* _Work instructions_
Of the entries below, restate word for word only the section that runs from the line with "This screenshot has height=591, width=1125." to the line with "Focus the Confirm", counting both ends.

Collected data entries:
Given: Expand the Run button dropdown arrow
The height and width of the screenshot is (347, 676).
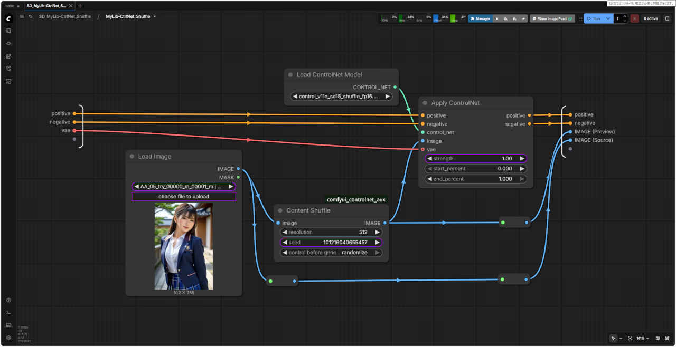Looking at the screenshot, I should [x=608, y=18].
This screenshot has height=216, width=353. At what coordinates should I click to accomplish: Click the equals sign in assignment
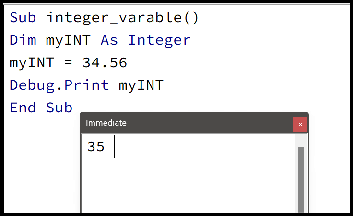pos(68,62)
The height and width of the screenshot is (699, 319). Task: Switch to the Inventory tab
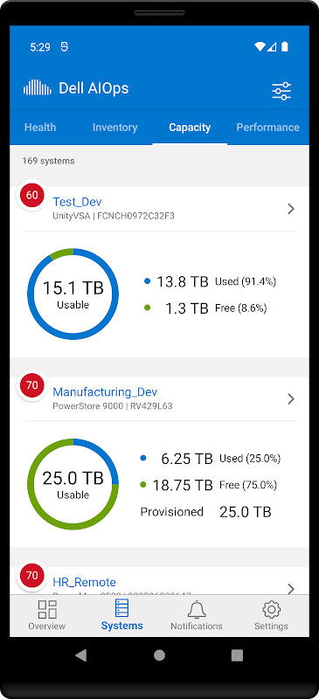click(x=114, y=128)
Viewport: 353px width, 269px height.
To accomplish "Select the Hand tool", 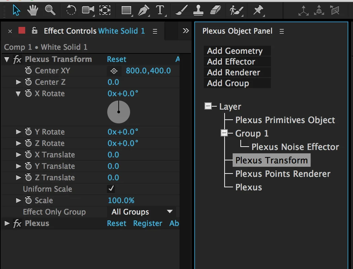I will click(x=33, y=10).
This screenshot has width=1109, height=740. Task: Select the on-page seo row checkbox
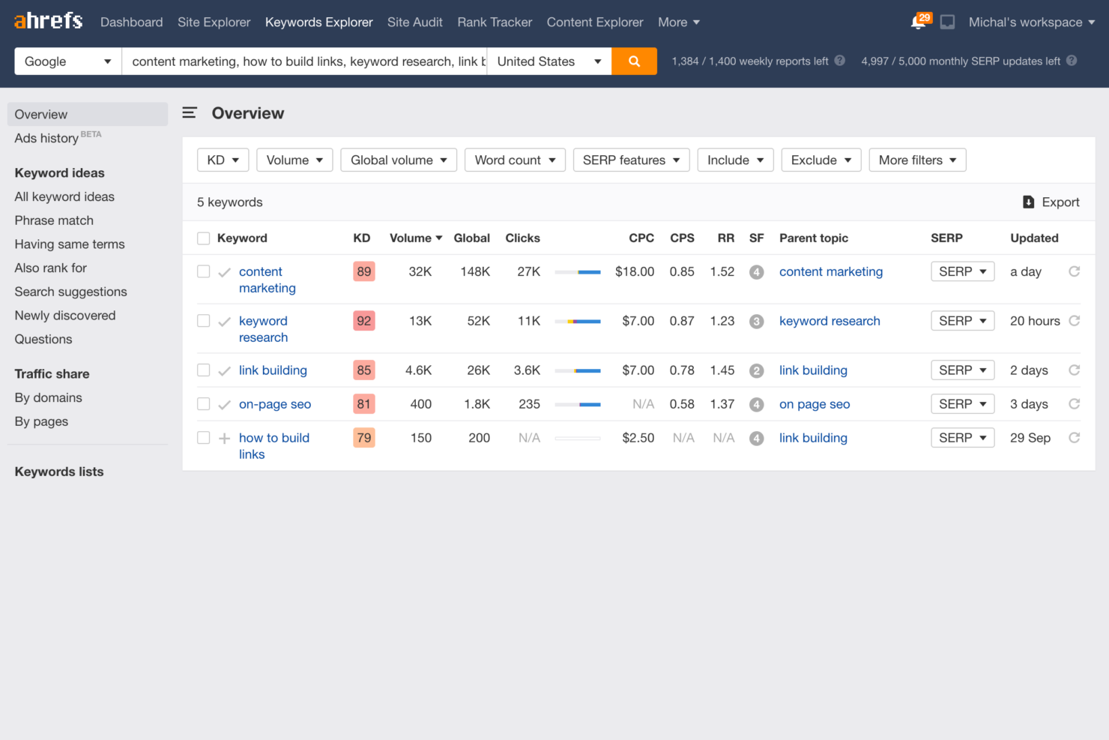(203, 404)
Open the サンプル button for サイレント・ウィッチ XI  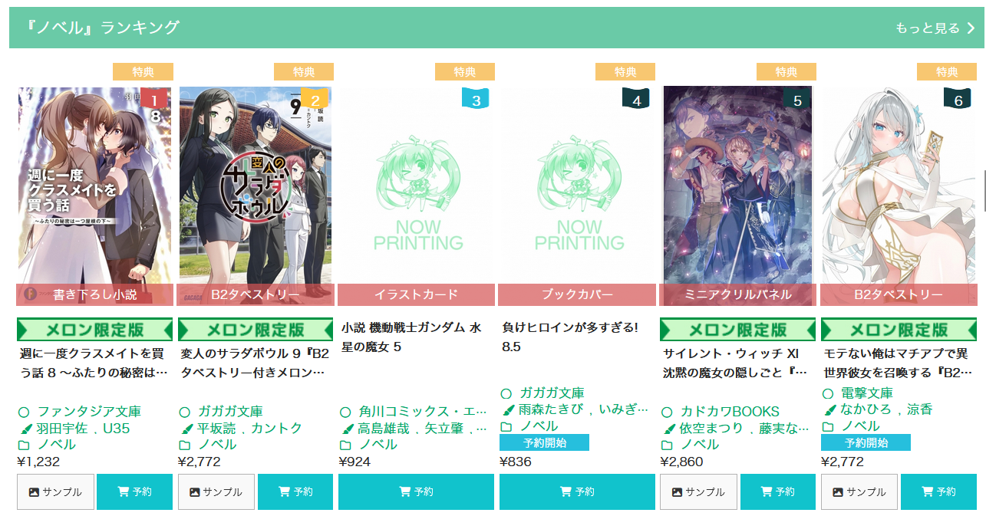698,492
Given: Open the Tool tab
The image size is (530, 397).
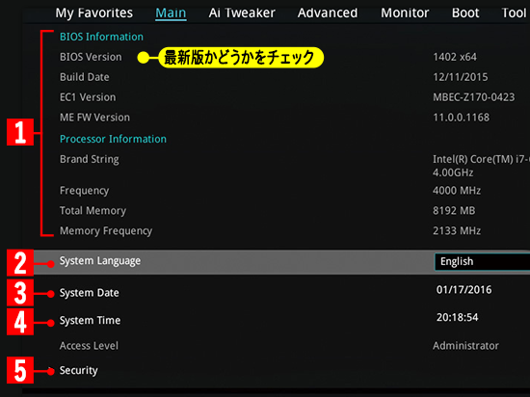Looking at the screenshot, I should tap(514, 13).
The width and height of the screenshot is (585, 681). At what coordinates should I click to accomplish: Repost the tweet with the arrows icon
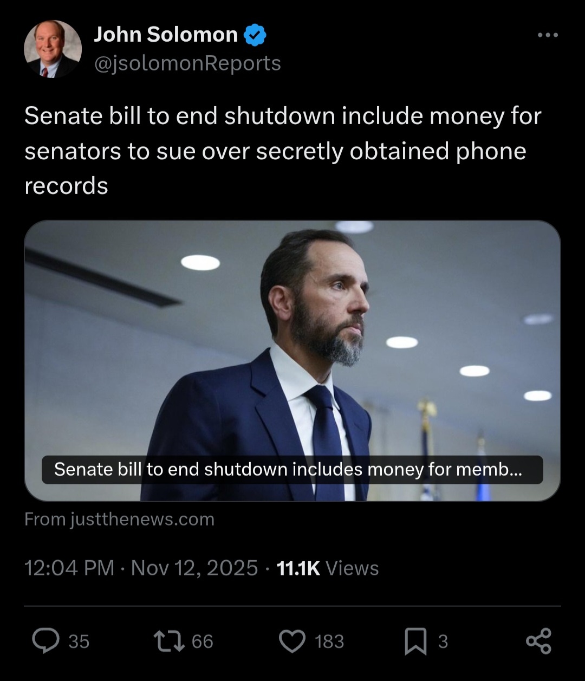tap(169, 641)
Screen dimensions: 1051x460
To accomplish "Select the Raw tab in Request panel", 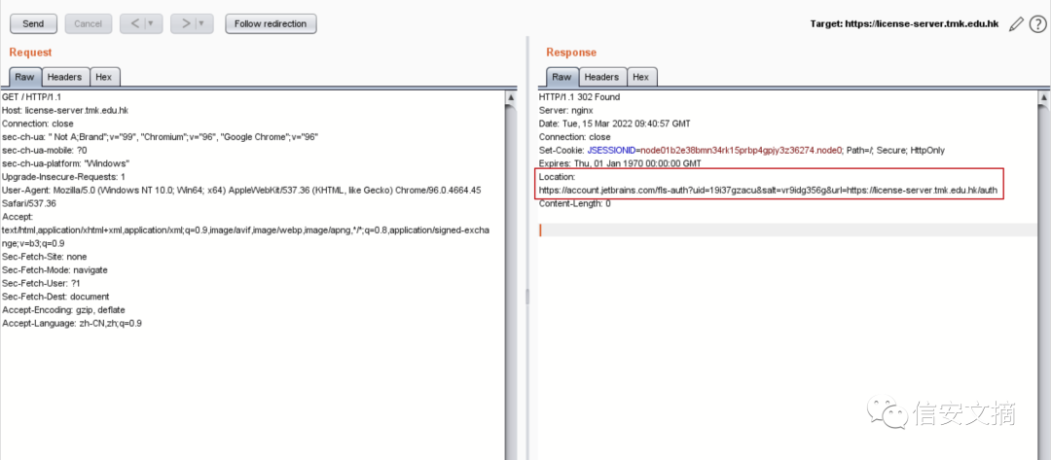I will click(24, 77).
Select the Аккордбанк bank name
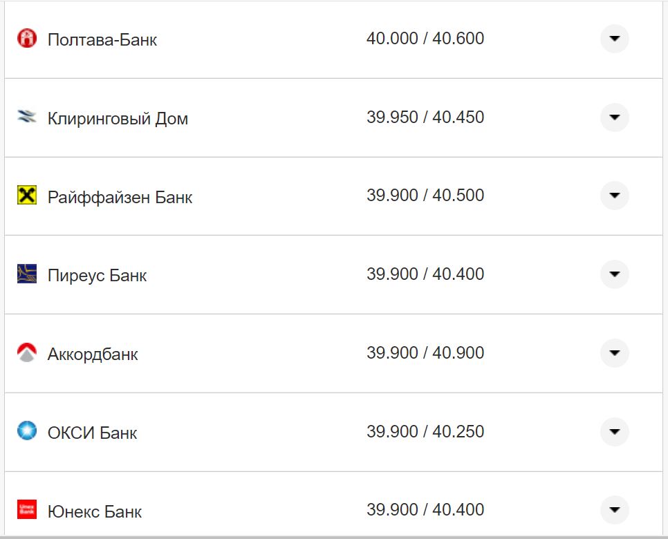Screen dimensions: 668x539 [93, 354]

--

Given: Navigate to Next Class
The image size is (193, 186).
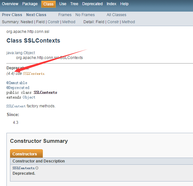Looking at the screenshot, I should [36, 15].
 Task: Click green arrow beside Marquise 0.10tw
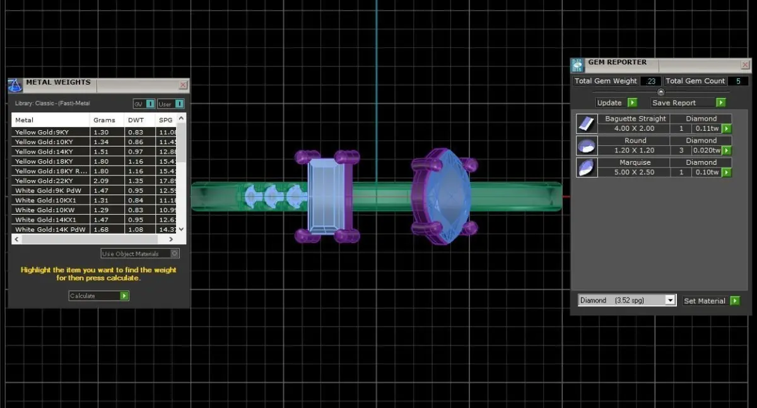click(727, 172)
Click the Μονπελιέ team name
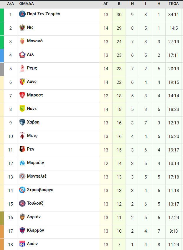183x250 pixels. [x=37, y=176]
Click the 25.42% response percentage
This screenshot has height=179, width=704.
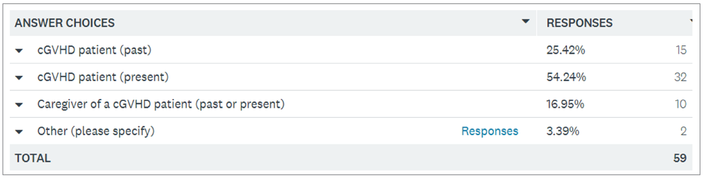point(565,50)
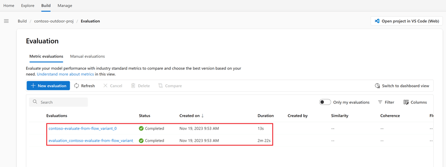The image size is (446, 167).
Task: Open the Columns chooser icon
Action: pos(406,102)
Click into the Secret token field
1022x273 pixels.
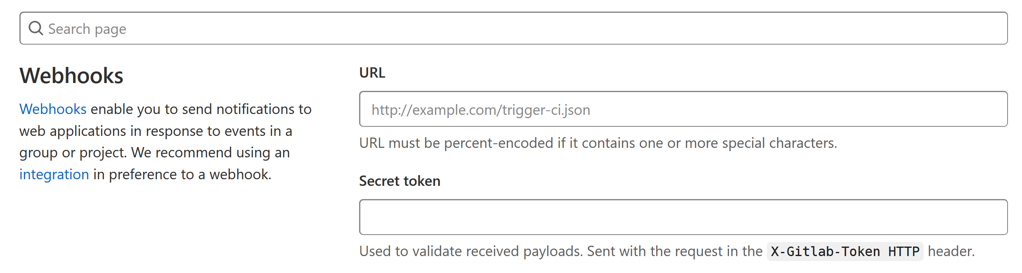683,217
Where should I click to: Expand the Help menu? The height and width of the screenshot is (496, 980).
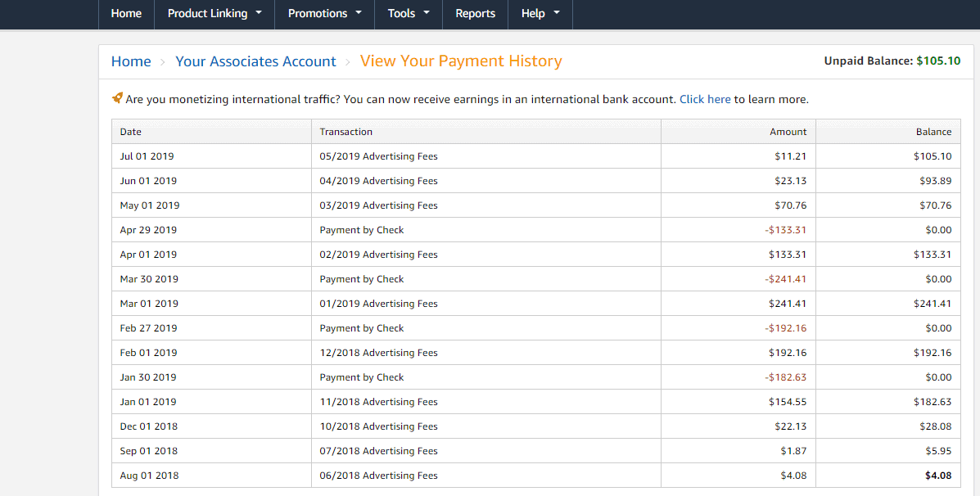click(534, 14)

--

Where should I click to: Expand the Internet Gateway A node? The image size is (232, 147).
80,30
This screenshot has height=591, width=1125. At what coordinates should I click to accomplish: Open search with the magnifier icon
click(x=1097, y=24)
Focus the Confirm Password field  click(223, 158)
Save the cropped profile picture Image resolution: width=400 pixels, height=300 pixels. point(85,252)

* _Result_
This screenshot has height=591, width=1125. At what coordinates should I click to accomplish: Open search with the magnifier icon
click(x=1097, y=24)
Focus the Confirm Password field  click(223, 158)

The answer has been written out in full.